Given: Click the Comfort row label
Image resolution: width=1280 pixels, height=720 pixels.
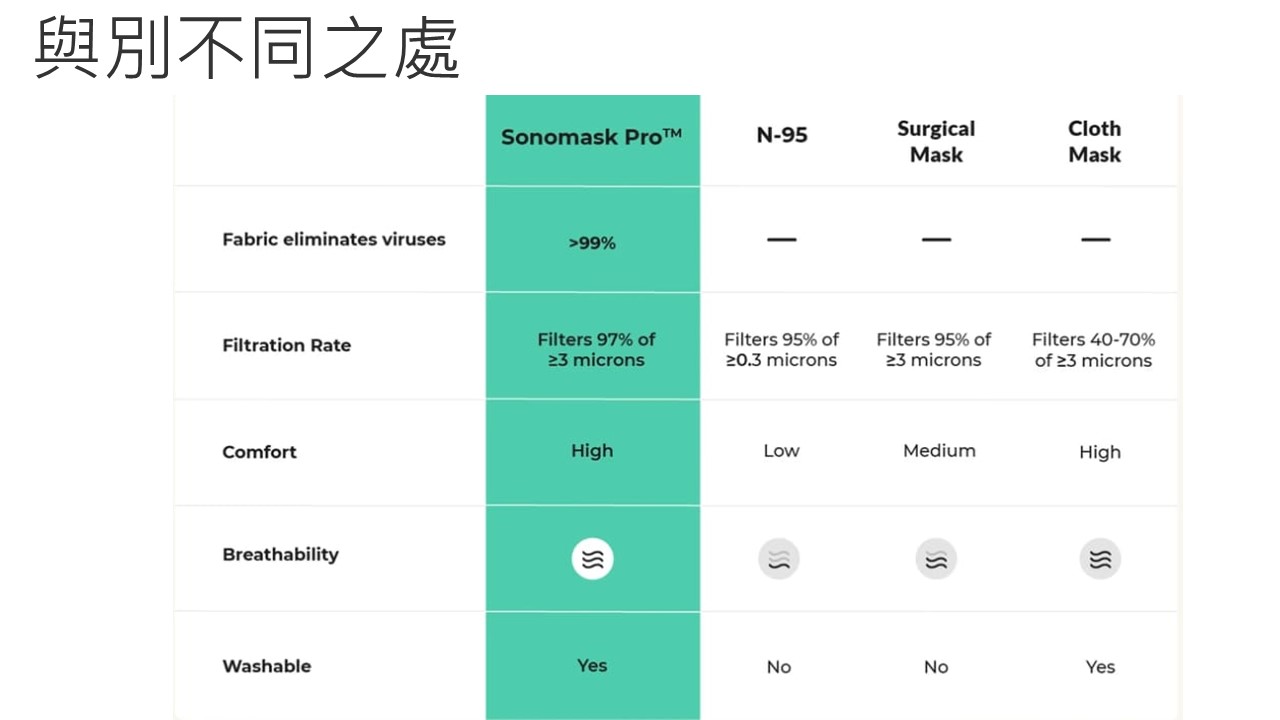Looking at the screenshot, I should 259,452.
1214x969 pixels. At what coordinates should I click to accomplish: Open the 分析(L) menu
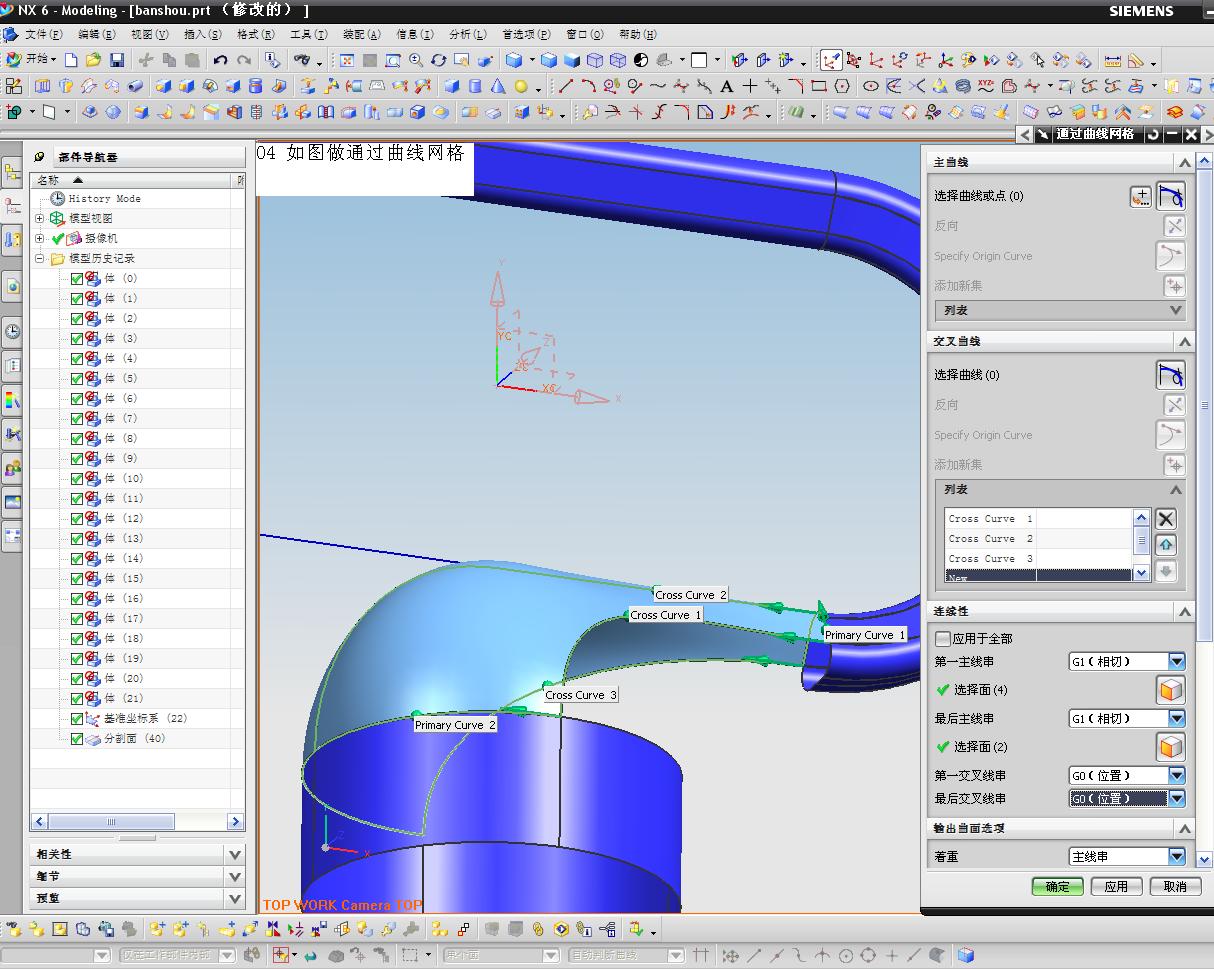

* * *

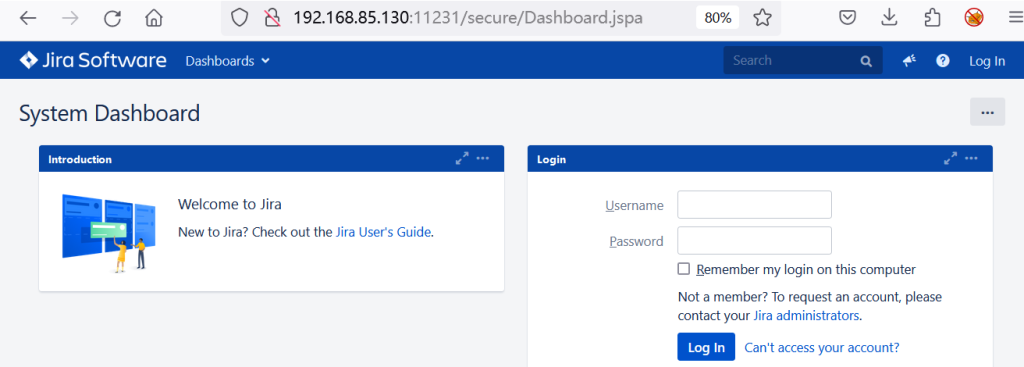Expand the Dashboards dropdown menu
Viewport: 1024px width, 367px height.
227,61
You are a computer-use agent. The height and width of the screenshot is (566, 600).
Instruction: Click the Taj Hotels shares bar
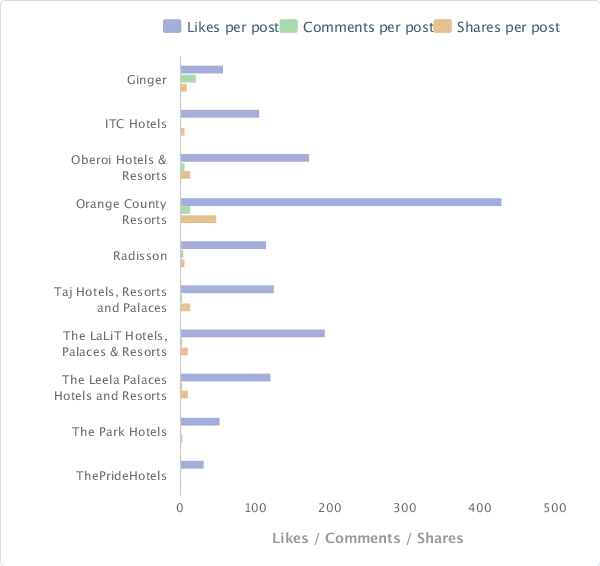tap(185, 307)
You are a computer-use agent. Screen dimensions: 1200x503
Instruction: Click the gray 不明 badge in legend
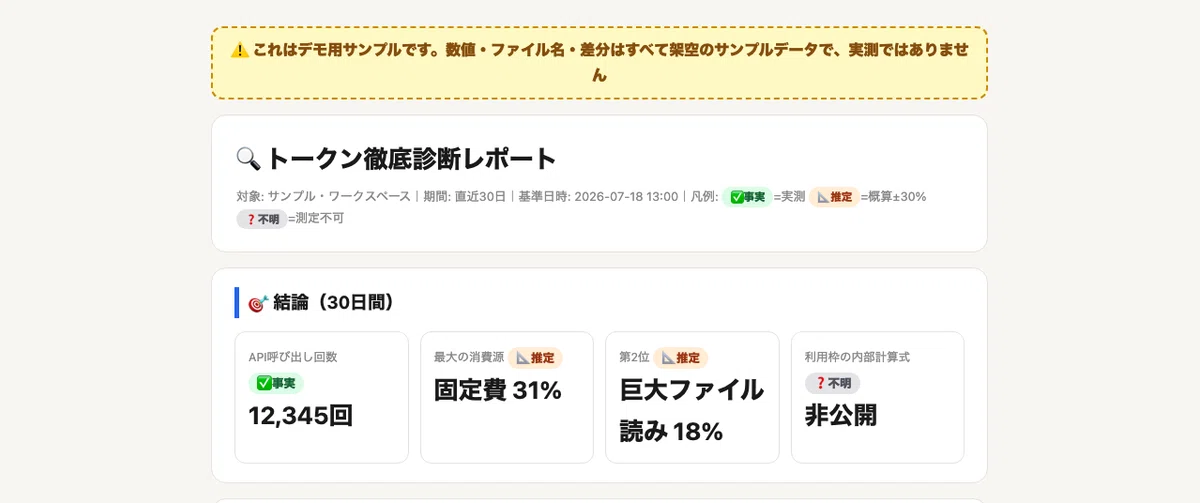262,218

• _EXERCISE REQUIREMENTS_
Your task is to collect every line above that contains the word "computer".

• _ANSWER SECTION_
You are a computer-use agent. The height and width of the screenshot is (566, 600).
You are a computer-use agent. Screen dimensions: 1200x503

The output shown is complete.